Document segment:

= Beginning of Section =

Jefferies readies loans for Icahn's Dell bid: sources

By Leela Parker and Michelle Sierra

(Reuters) - Jefferies & Co will provide $5.2 billion in term loans to back Carl Icahn's bid for computer manufacturer Dell Inc, sources told Thomson Reuters LPC.

The funding will be launched on Monday at a 4:00 p.m. lender call that the billionaire investor is expected to join, the sources said.

The $5.2 billion is split between a $2.2 billion six-year term loan B-1 and a $3 billion three-year term loan B-2. The six-year tranche will have standard 1 percent amortization, while the shorter-dated tranche amortizes at 10 percent, they said.

Icahn declined to comment on details of the term loans on Friday.

As previously reported, initial price guidance in May was in the LIB+350 area, subject to change due to market conditions.

Earlier this week, Icahn repeated his interest in owning Dell, saying in a telephone interview with Thomson Reuters LPC on Tuesday that he was moving forward with his plans to line up $5.2 billion in credit facilities. His comments echoed statements he made earlier that day in an open letter to Dell shareholders.

"Nothing has changed regarding the financing," Icahn said in the interview. "We expect to have $5.2 billion in the next couple of weeks. Our investment bank is already committing $1.6 billion and my affiliates and I would provide $2 billion, if necessary."

Icahn's letter to Dell's shareholders came on the heels of a series of reports that Icahn could exit the Dell race after struggling to raise the $5.2 billion in debt he needed to back a leveraged recapitalization he proposed to Dell's board on May 9.

In May, Icahn and Southeastern Asset Management initiated talks with banks and asset managers to line up financing to back a leveraged recapitalization of Dell as an alternative to an existing buyout offer led by Dell and Silver Lake Partners for $13.65 a share, or $24.4 billion. Jefferies has already committed $1.6 billion.

= End of Section =

Supplied information:

= Beginning of Section =

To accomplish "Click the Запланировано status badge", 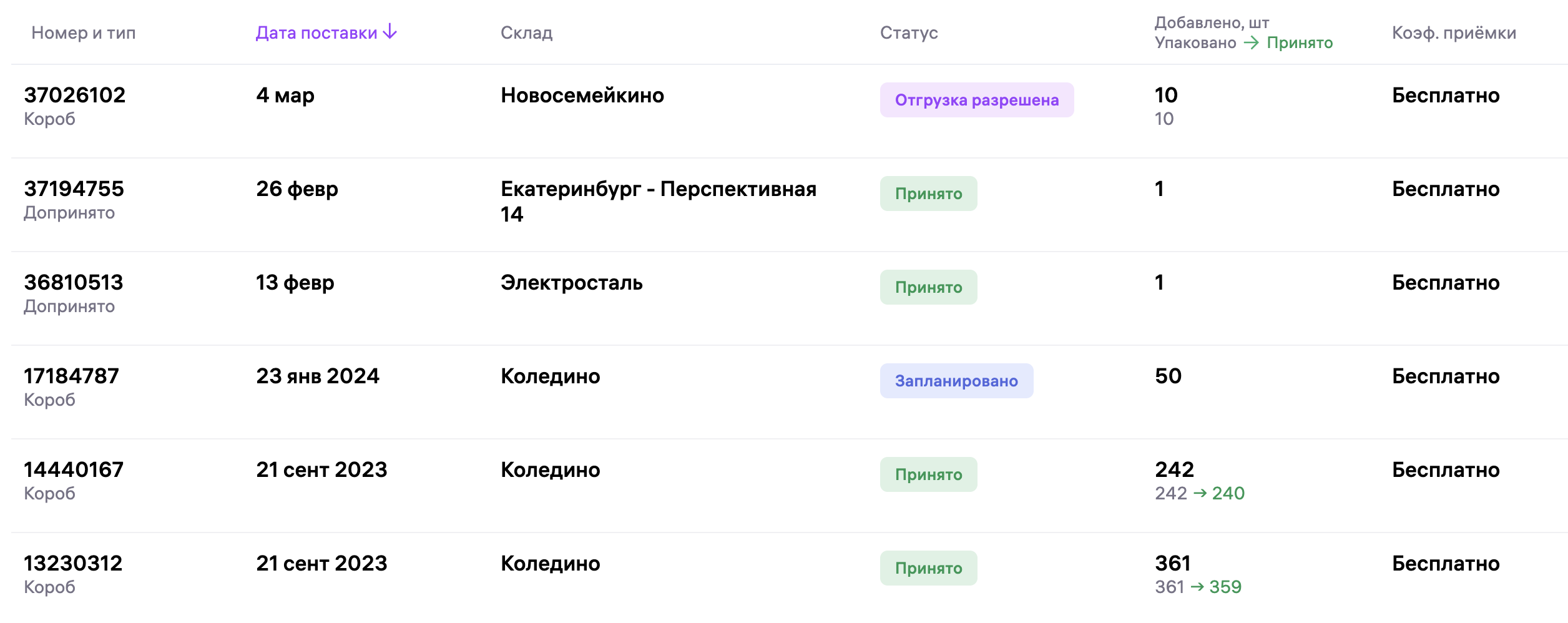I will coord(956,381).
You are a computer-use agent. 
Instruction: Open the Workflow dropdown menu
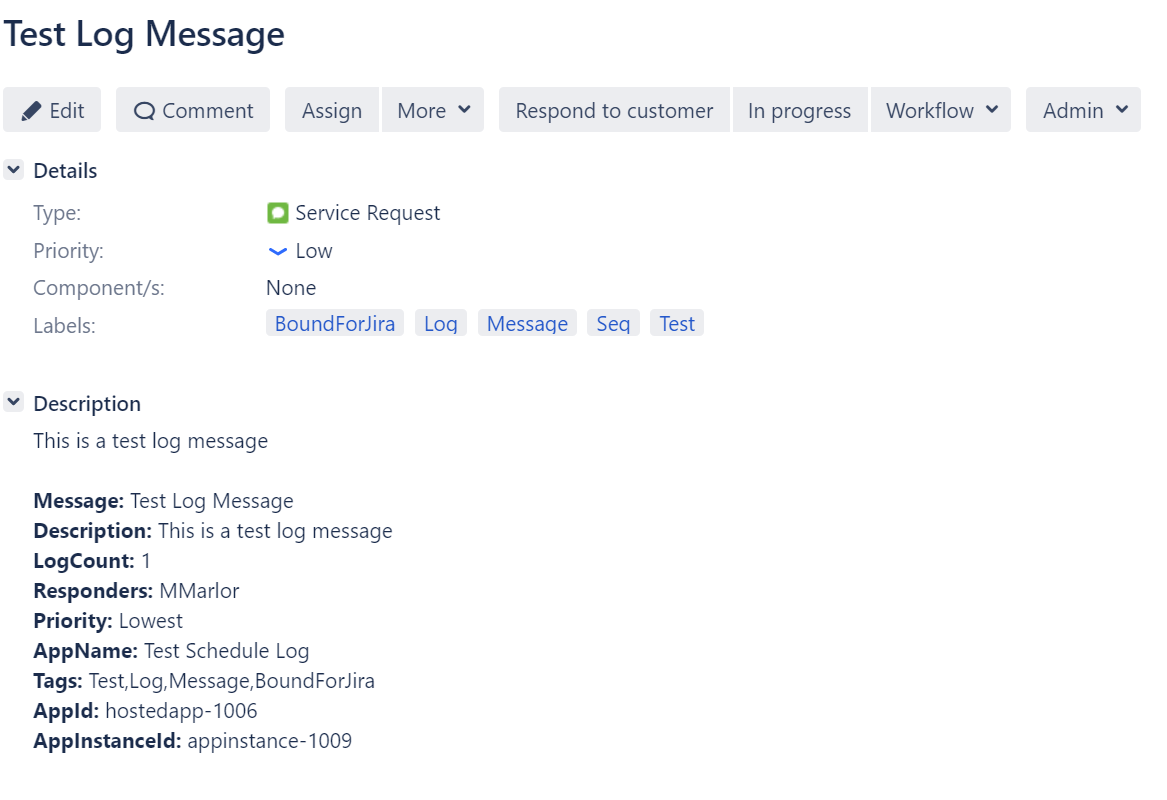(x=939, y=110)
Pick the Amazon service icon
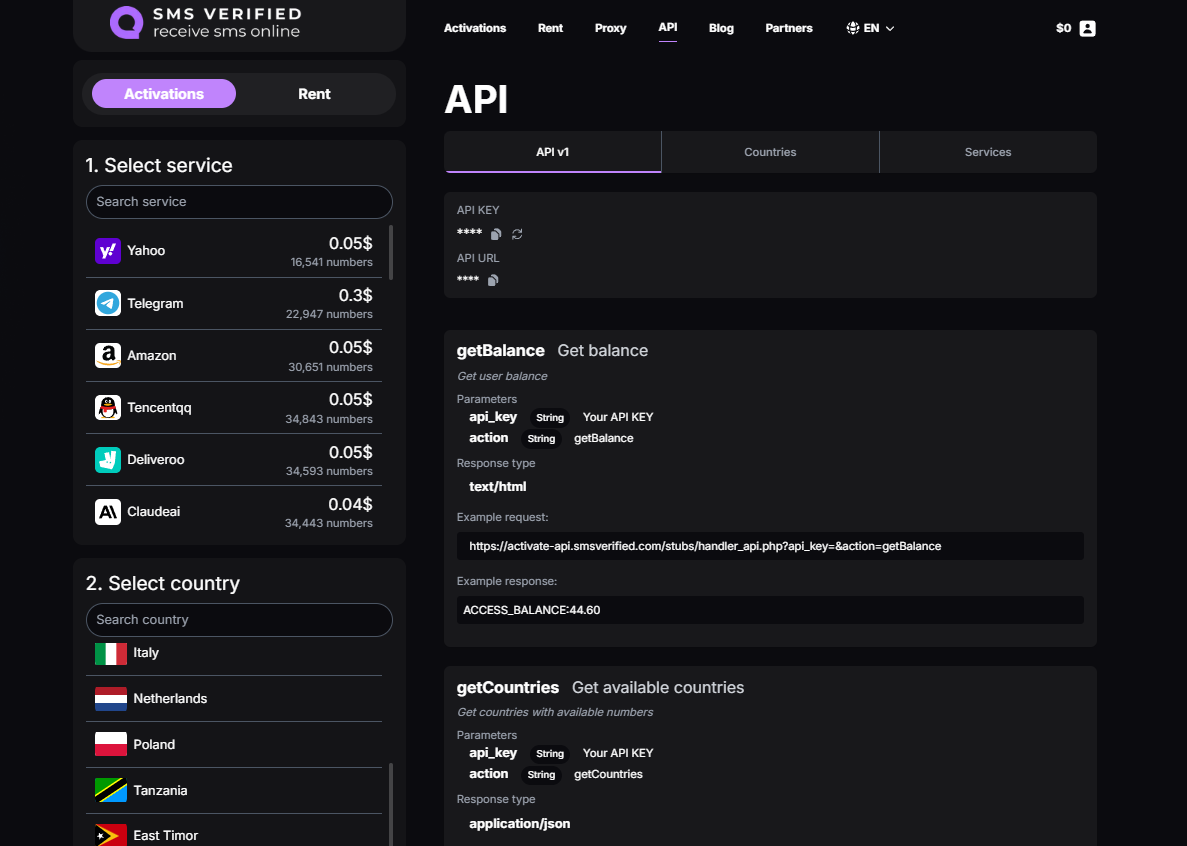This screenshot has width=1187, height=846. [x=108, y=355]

= End of Section =
= Beginning of Section =

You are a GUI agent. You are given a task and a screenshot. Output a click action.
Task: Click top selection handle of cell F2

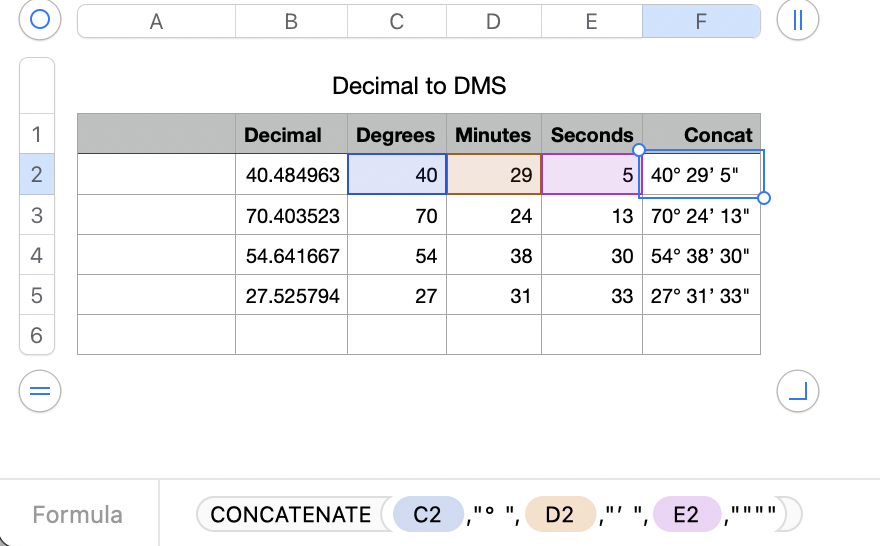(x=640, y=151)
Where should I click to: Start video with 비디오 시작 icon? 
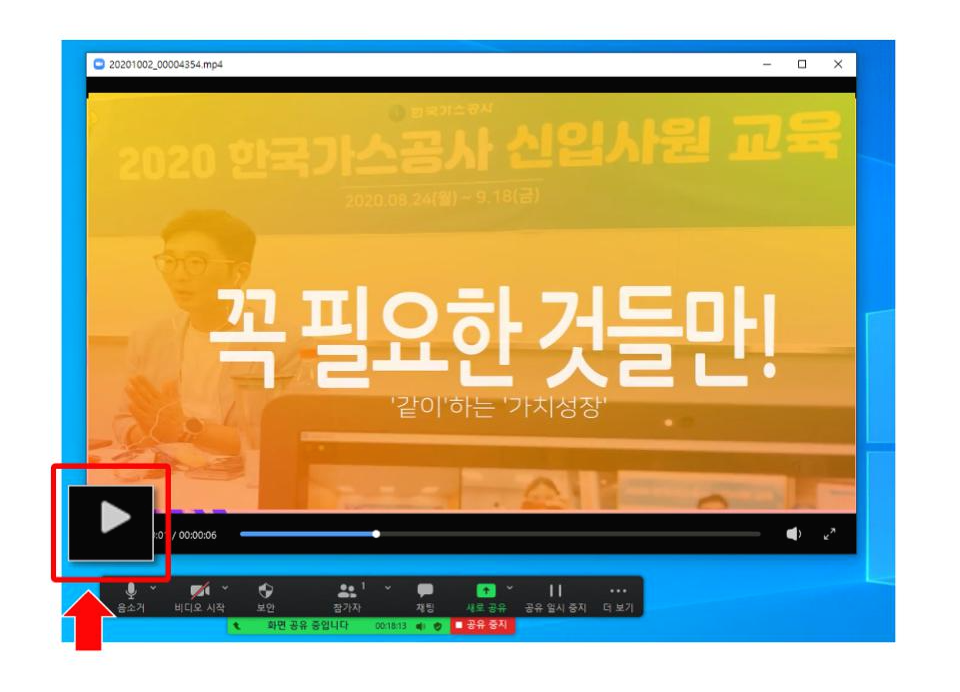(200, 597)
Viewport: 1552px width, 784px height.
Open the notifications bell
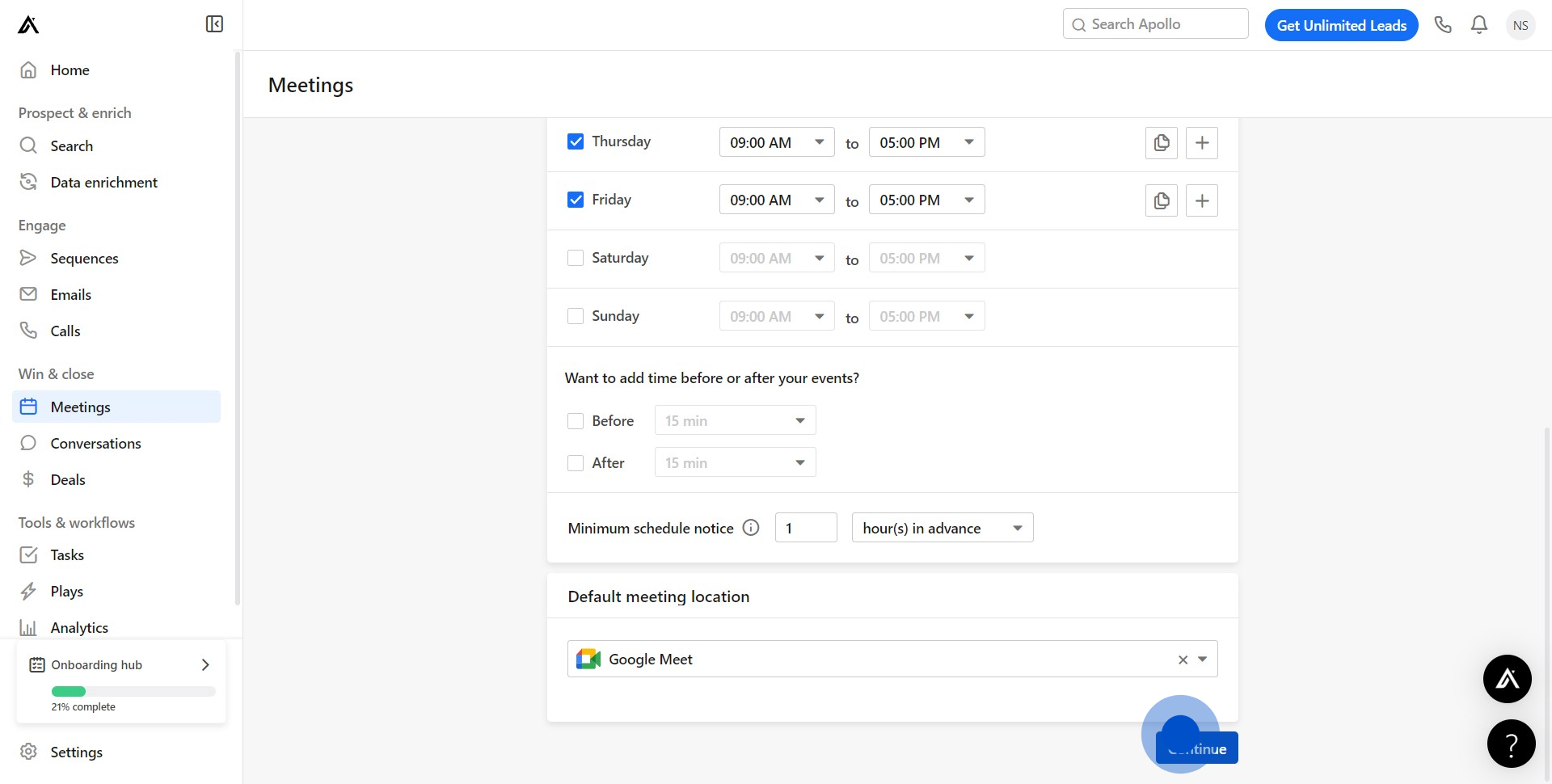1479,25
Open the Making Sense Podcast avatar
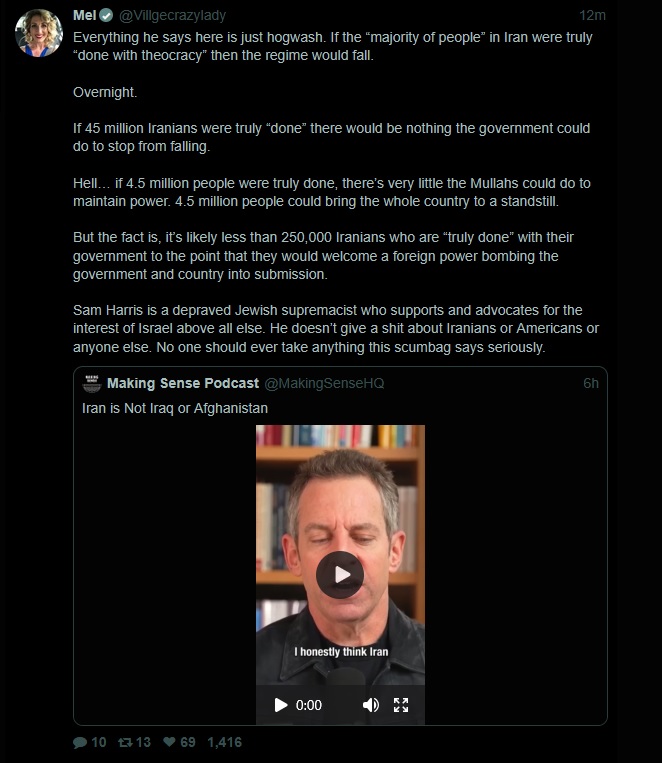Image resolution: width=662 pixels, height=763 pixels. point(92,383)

= End of Section =

Set of tasks:
**A)** Decide whether each statement agrees with the Dell loan article above: (i) the six-year tranche amortizes at 10 percent; (ii) Icahn proposed a leveraged recapitalization to Dell's board on May 9; (iii) Icahn declined to comment on the term loan details on Friday. Answer yes or no for each, quoting the deciding words of the article.
**B)** Write the next paragraph of the Dell loan article above, picking up after its final sentence.

Task-by-task answers:
**A)**
(i) No: "The six-year tranche will have standard 1 percent amortization, while the shorter-dated tranche amortizes at 10 percent"
(ii) Yes: "a leveraged recapitalization he proposed to Dell's board on May 9"
(iii) Yes: "Icahn declined to comment on details of the term loans on Friday."

**B)**
FUNDING SEEN READY BEFORE JULY 18 VOTE

Icahn is expected to have the financing lined up for a July 18 shareholder vote on the Silver Lake bid.

Icahn is offering a new path for shareholders. Under the May 9 leveraged recapitalization plan, Icahn proposed giving shareholders the option of receiving either a distribution of $12 per share in cash or $12 per share in stock valued at $1.65 per share. Now, Icahn is asking that Dell shareholders agree to a tender offer for 1.1 billion shares at $14 apiece in a stock buyback.

Icahn and Southeastern, which together own about 13 percent of Dell stock, argue the Dell and Silver Lake offer of $13.65 undervalues the company and that the recent numbers reported by Dell are understated.

"Despite the company using scare tactics concerning the company's health, you cannot get away from the fact that their own consulting firm, BCG, believes the company would earn $3.3 billion for 2014," Icahn said in the interview on Tuesday. "This means the 670 million shares left outstanding after our tender will earn $3.72 per share."

Dell's proposed take-private sale price has undergone several iterations starting at $11.22 to $12.16 per share, a pricing proposed by Silver Lake in October during the early stages of the take-private conversations.

In the letter, Icahn revealed he is now Dell's second-largest shareholder after Michael Dell, after he purchased half of Southeastern's Dell shares for $13.52 apiece. That brings Icahn's total ownership to 152 million shares, or 9 percent of the company's shares.

Dell shares closed on Friday down 0.1 percent at $13.35.

(Reporting By Leela Parker, Michelle Sierra; Editing by Lynn Adler and Andre Grenon)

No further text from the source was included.